Aim of the exercise: Restrict the output to the lines below starting at the one that contains "Image resolution: width=1353, height=2576." and ending at the one that contains "ABOUT (519, 179)", and restate them word for word, both ends included.

▼

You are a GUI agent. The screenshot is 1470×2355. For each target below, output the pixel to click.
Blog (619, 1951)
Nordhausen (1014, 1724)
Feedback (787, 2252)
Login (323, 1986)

▲
▼

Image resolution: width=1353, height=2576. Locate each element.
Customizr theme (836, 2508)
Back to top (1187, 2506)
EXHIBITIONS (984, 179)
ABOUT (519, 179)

▲

Output below:
Image resolution: width=1353, height=2576. Locate each element.
Customizr theme (836, 2508)
Back to top (1187, 2506)
EXHIBITIONS (984, 179)
ABOUT (519, 179)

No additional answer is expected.